Case ID: wash_11/html/0001-01.html
Source: Caselaw Access Project
Author: {"author": "Scott, J.", "license": "Public Domain", "url": "https://static.case.law/"}
Date Created: 2024-08-24T03:29:51.129683

[No. 1608.
    Decided January 17, 1895.]
    Henry W. Hardy, Respondent, v. Conrad Hohl, Appellant.
    
    APPEAL—SUFFICIENCY OF EVIDENCE—ACTION ON PROMISSORY NOTE — COURT MAY ADD STIPULATED ATTORNEY FEES TO VERDICT.
    A verdict for plaintiff in an action on a promissory note will not be disturbed, although the defense was that it had been materially altered after delivery, when the evidence is conflicting on that point, and the charge of the court is not in the record, as it will be presumed that the jury were properly charged as to the alteration, and that in giving a verdict for the principal and interest of the note they must have found that the note had not been altered.
    Where the verdict of the jury in an action on a promissory note is merely for the principal and interest thereof, it is not error for the court in rendering judgment to add in the amount of attorney’s fee provided for in the note.
    
      Appeal from Superior Court, Spokane County.
    
    
      J. R. Boarman, for appellant.
    
      Blake & Post, for respondent.
   The opinion of the court was delivered by

Scott, J.

This was an action upon a promissory note, and from the verdict and judgment thereon against him the defendant appeals. The defense was, that the note had been materially altered after its execution and delivery by the insertion of the word fifty in a space left in the printed form used for the insertion of an attorney’s fee. The insertion of this word made it appear as though an attorney’s fee of fifty dollars had been stipulated in case suit was brought to enforce collection of the note. The jury found for the plaintiff for the amount of the principal and interest only, and the court in rendering judgment thereon added the sum of fifty dollars thereto as an attorney’s fee. The instructions given to the jury are not in the record. The respondent contends that they were not instructed to include the attorney’s fee in their verdict if they found for the plaintiff. Whatever the fact may be with regard to this, it appears from the standpoint of the appellant that the defense was that there could be no recovery upon the note if the same had been altered as claimed. The charge of the court not being in the record, it will be presumed that the question as to the alteration of the note was submitted to the jury according to this contention, and with proper instructions, and, as it appears that this was the only defense relied upon, and as the amount of the verdict for the principal and interest depended upon mere computation, in finding for the plaintiff, the jury must have found that the note had not been altered, as to which the evidence was conflicting.

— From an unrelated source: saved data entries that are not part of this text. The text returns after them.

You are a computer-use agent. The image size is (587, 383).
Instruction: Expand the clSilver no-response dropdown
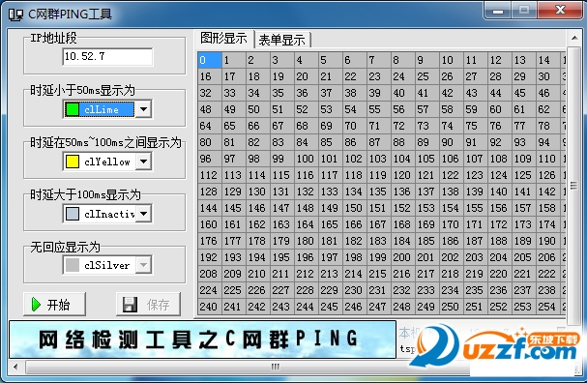[144, 265]
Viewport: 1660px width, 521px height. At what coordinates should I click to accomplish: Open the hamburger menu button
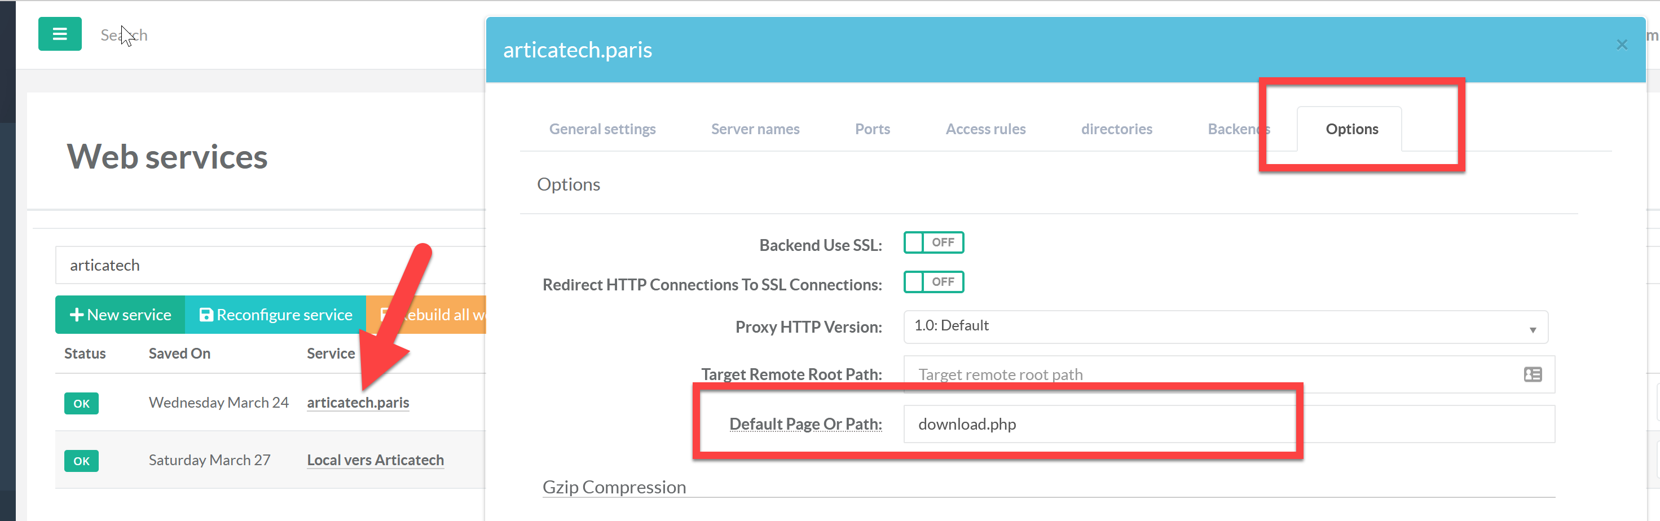(59, 34)
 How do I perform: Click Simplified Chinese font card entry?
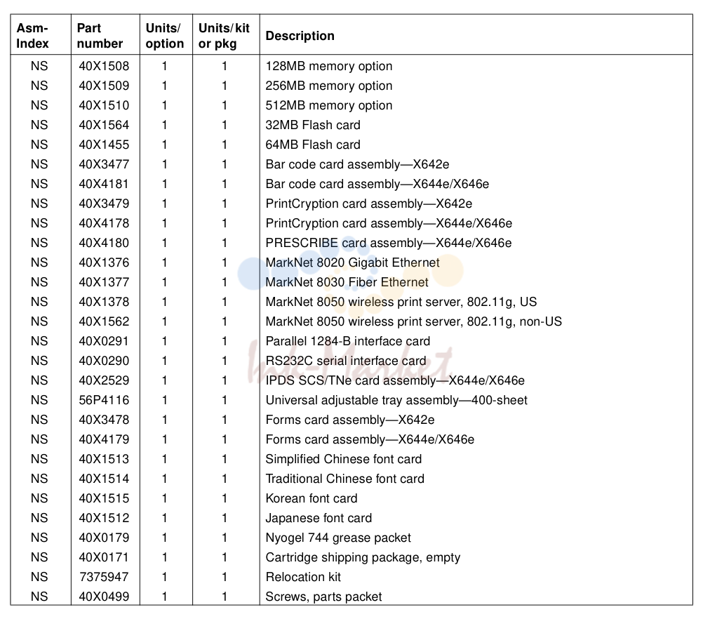[343, 459]
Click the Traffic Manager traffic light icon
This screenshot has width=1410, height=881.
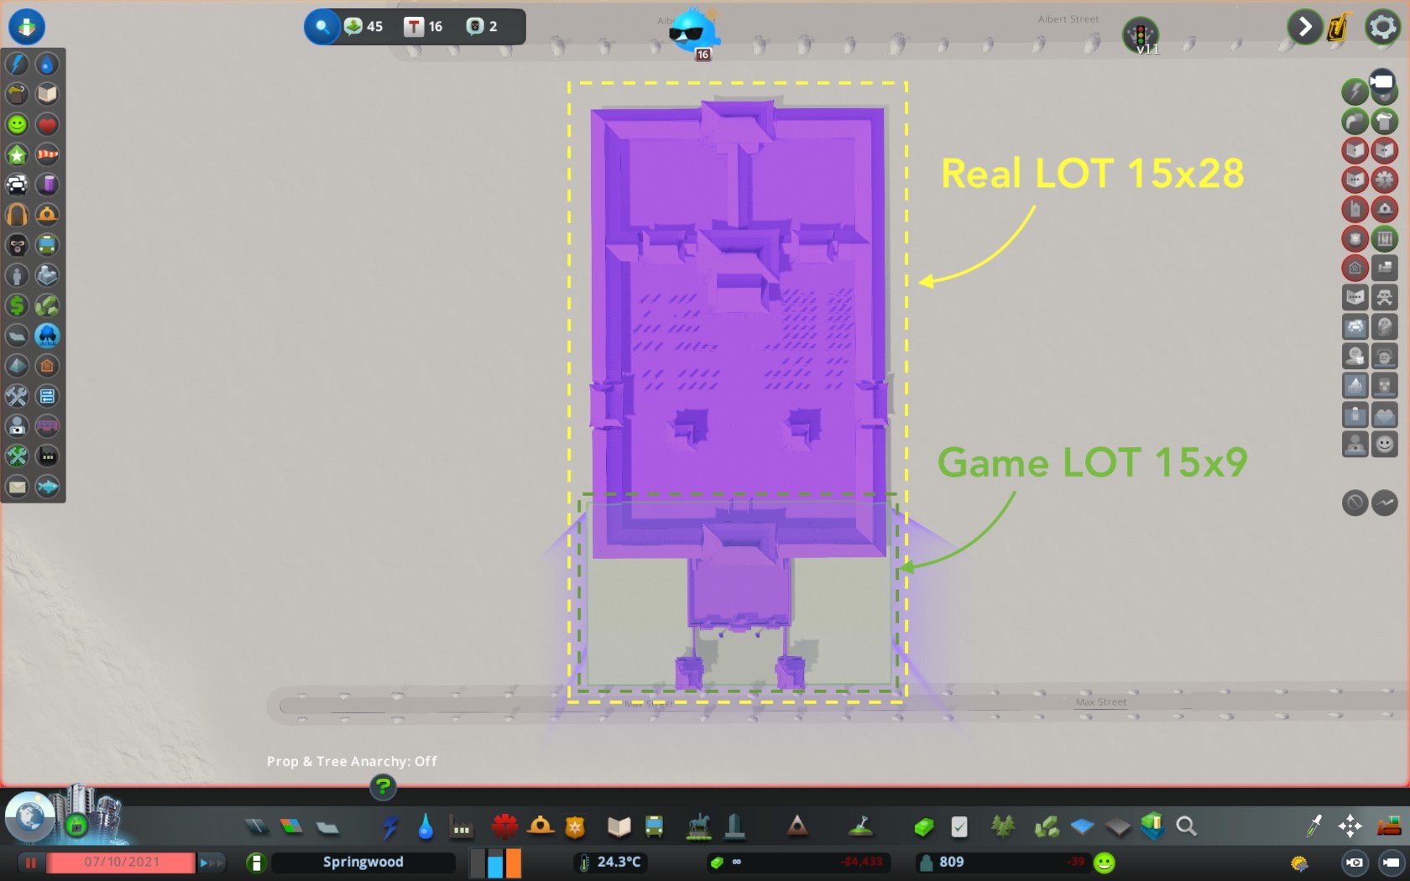[1140, 35]
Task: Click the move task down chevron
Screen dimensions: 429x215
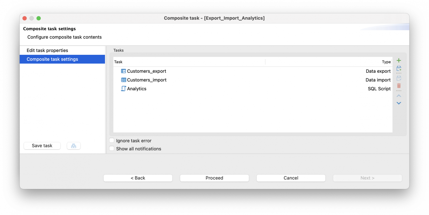Action: pos(399,103)
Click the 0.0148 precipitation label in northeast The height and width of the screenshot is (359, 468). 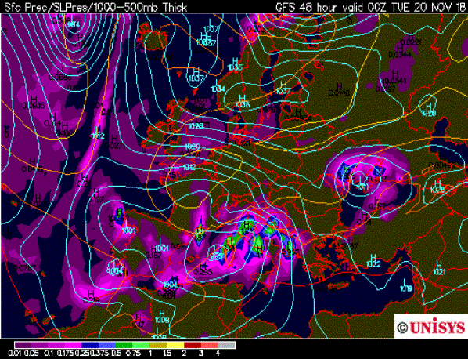pyautogui.click(x=339, y=93)
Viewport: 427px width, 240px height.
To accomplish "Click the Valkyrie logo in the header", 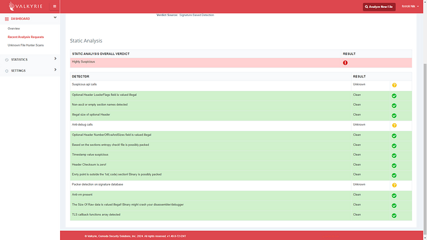I will click(25, 6).
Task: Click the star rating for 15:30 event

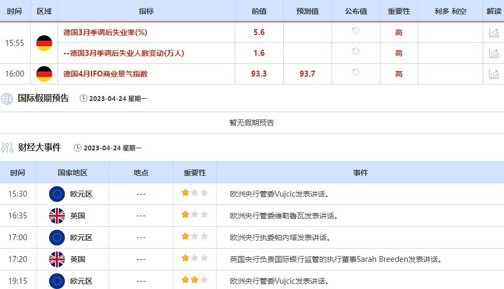Action: pos(194,193)
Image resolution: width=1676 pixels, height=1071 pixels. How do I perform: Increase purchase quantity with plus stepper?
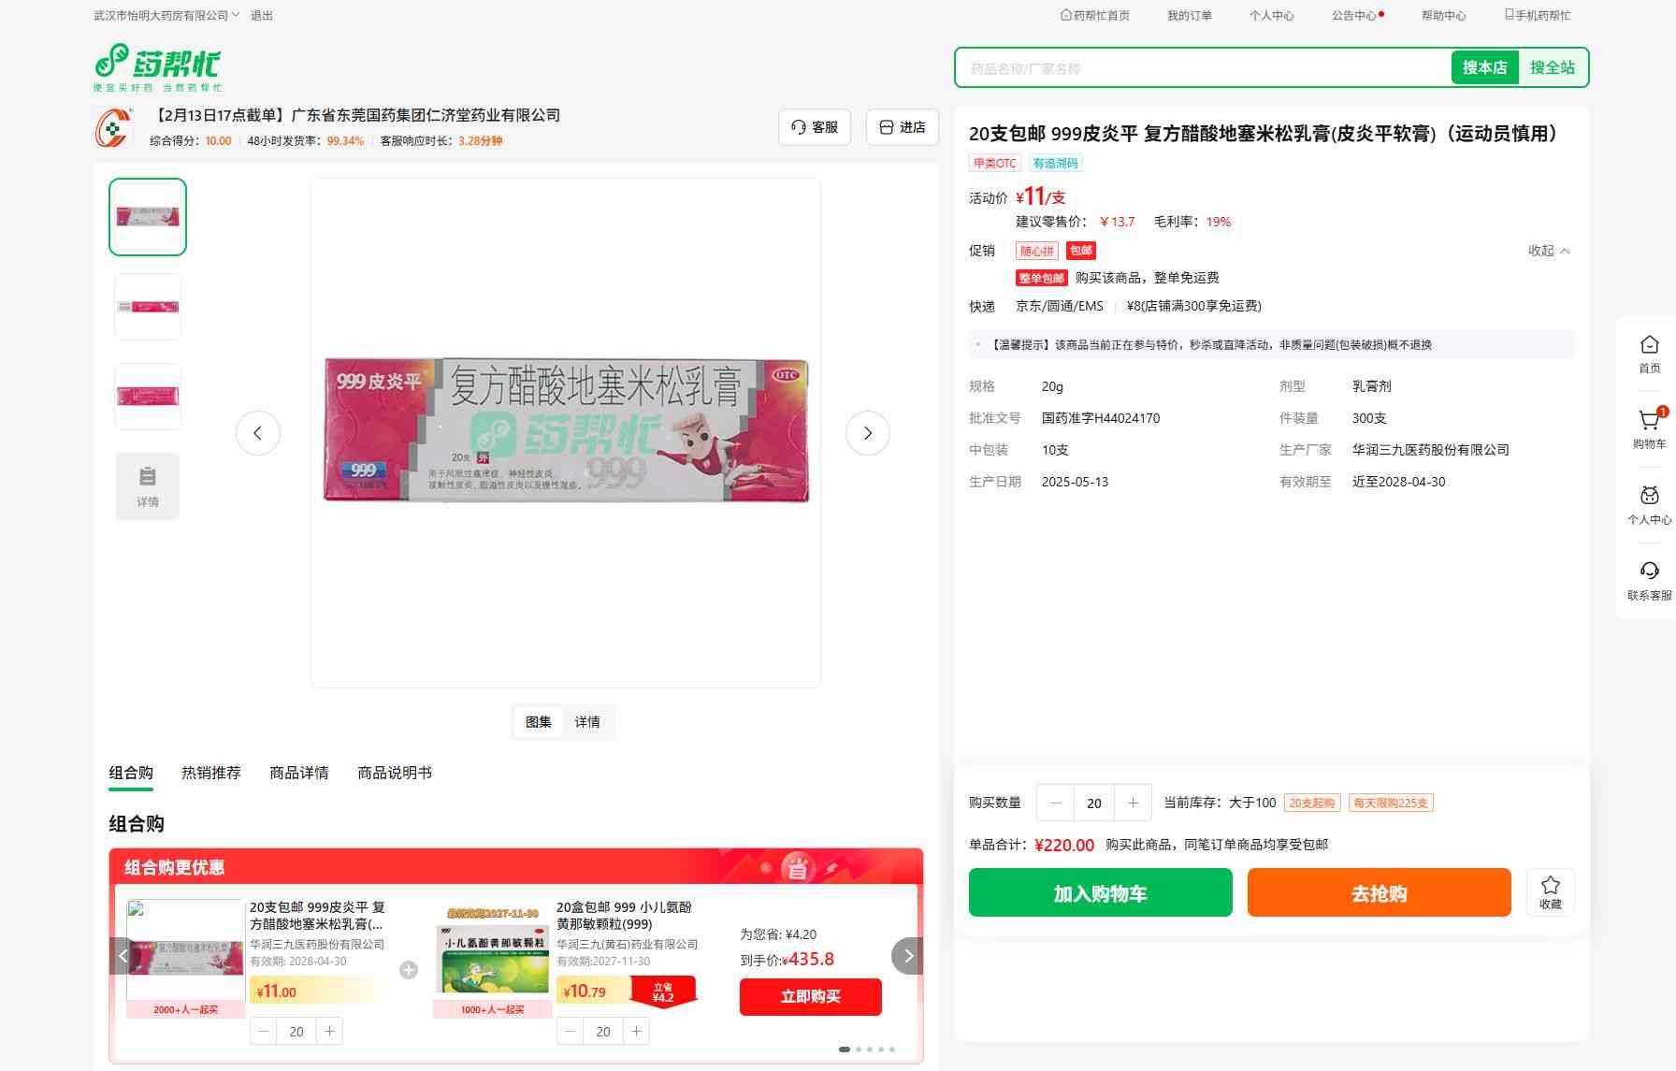[1133, 803]
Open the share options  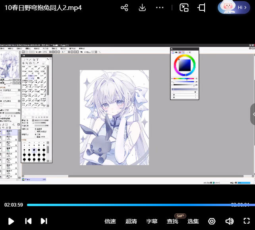click(x=124, y=8)
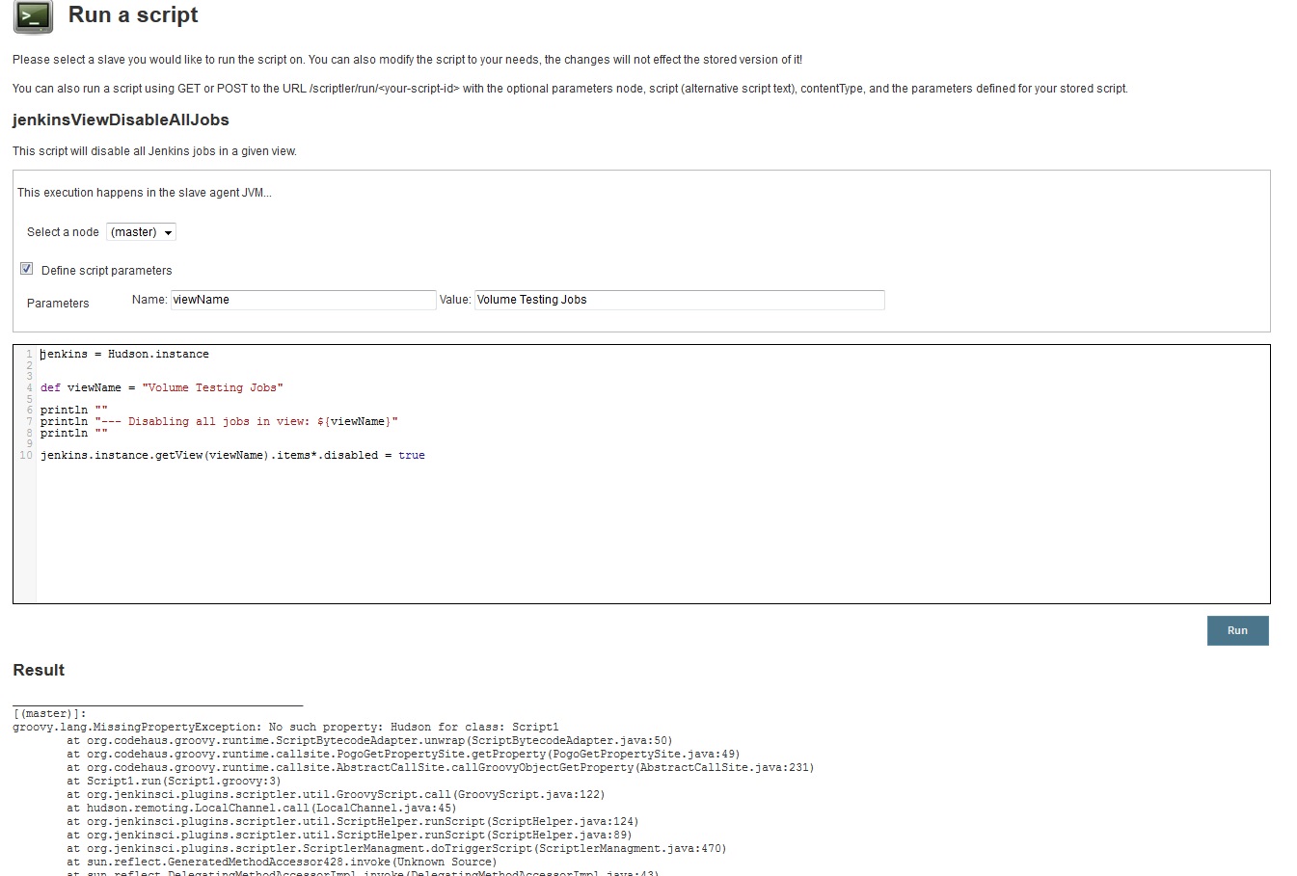Place cursor on line 10 of the script
This screenshot has height=876, width=1297.
tap(232, 455)
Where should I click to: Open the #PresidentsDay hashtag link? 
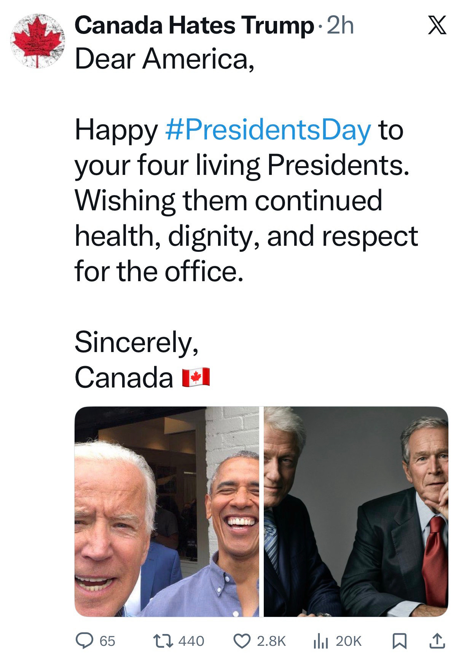click(268, 130)
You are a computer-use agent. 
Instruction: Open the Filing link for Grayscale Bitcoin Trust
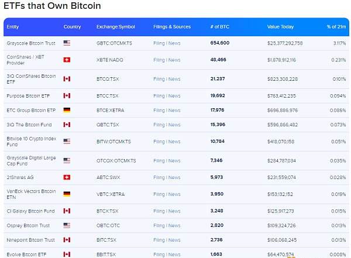pos(159,43)
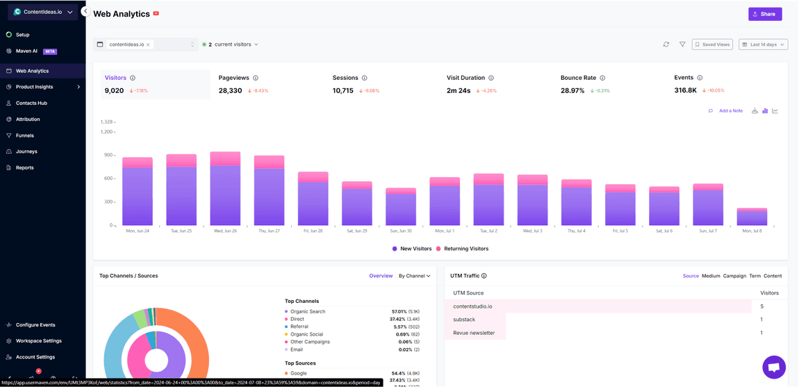Click the YouTube video icon beside title
799x387 pixels.
156,14
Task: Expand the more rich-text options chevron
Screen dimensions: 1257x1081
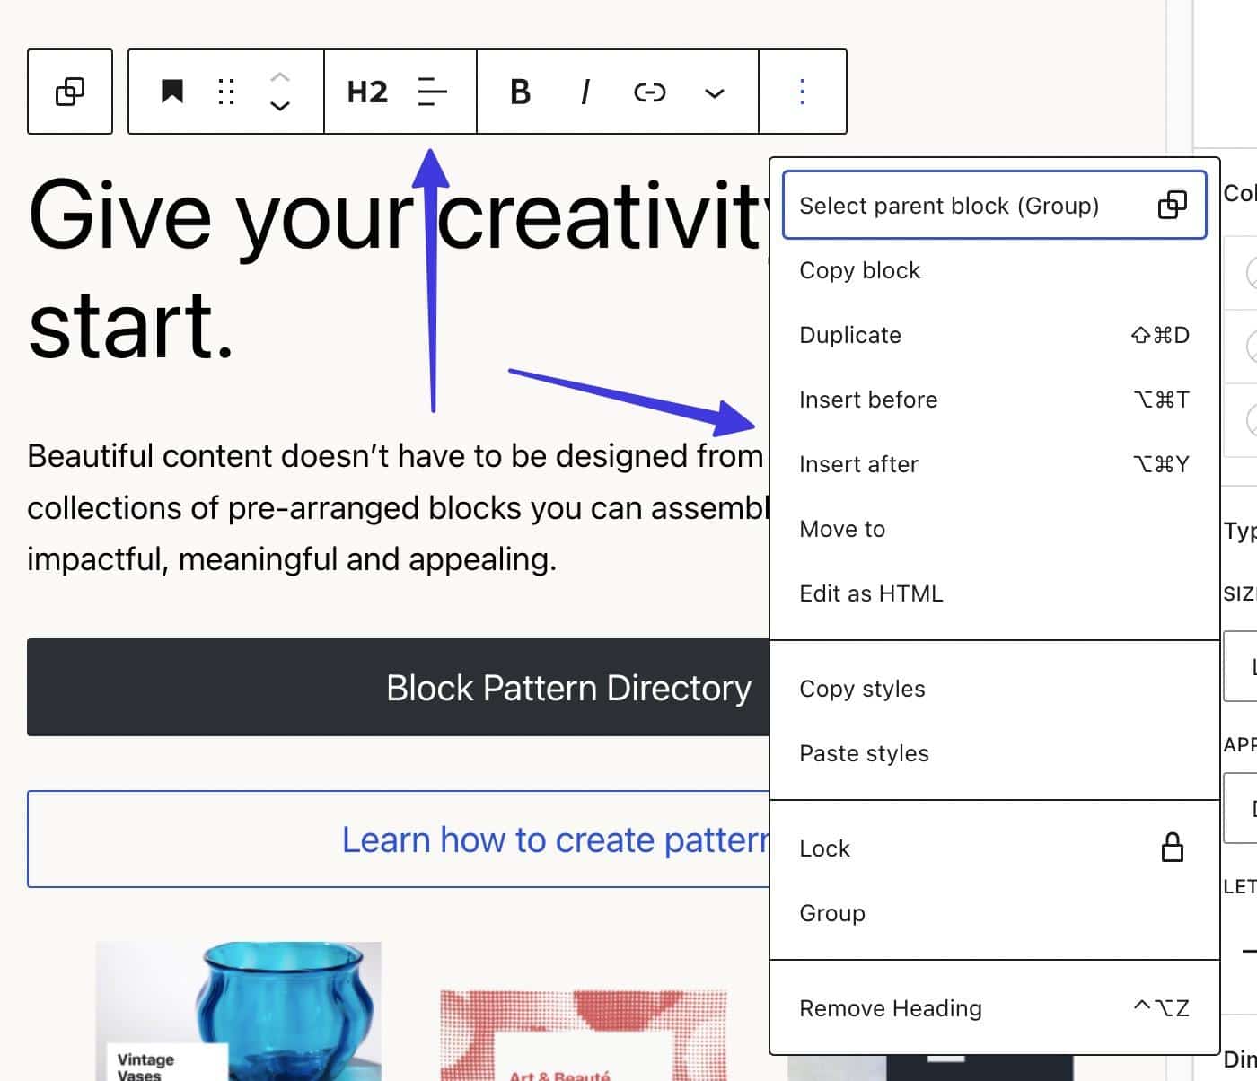Action: point(714,92)
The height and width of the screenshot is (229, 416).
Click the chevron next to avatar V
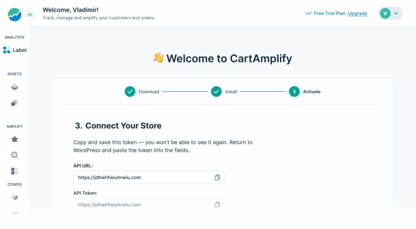pyautogui.click(x=396, y=13)
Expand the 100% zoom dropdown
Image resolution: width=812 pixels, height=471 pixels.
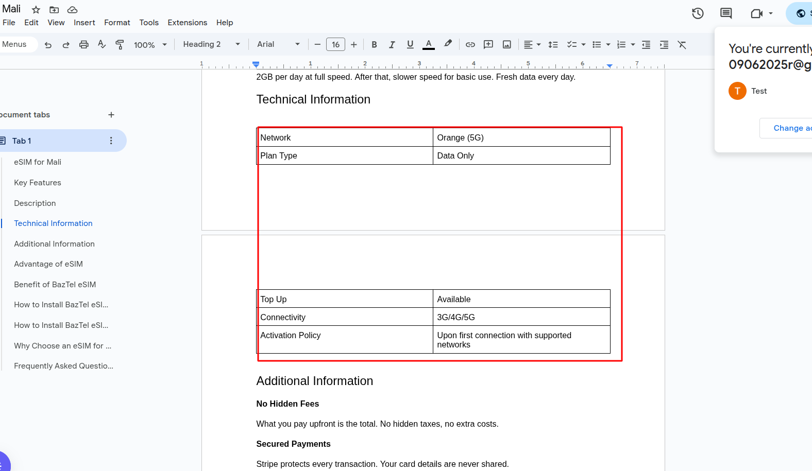pyautogui.click(x=150, y=45)
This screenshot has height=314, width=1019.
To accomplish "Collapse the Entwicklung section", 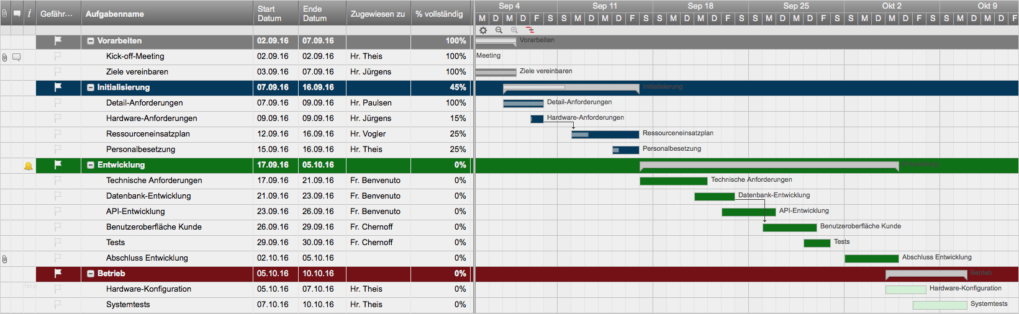I will pos(91,165).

The jury not having been instructed to include the amount of the attorney’s fee in their verdict, and we are bound to presume that they were not under the circumstances to support the judgment, and it being a stipulated sum, as to which there could be no controversy if inserted before the execution of the note, there was no error upon the part of the court in rendering judgment therefor in addition to the amount of the verdict. Yakima National Bank v. Knipe, 6 Wash. 348 (33 Pac. 834.)

Judgment affirmed.

Hoyt, C. J., and Dunbar, Gordon and Anders, JJ., concur.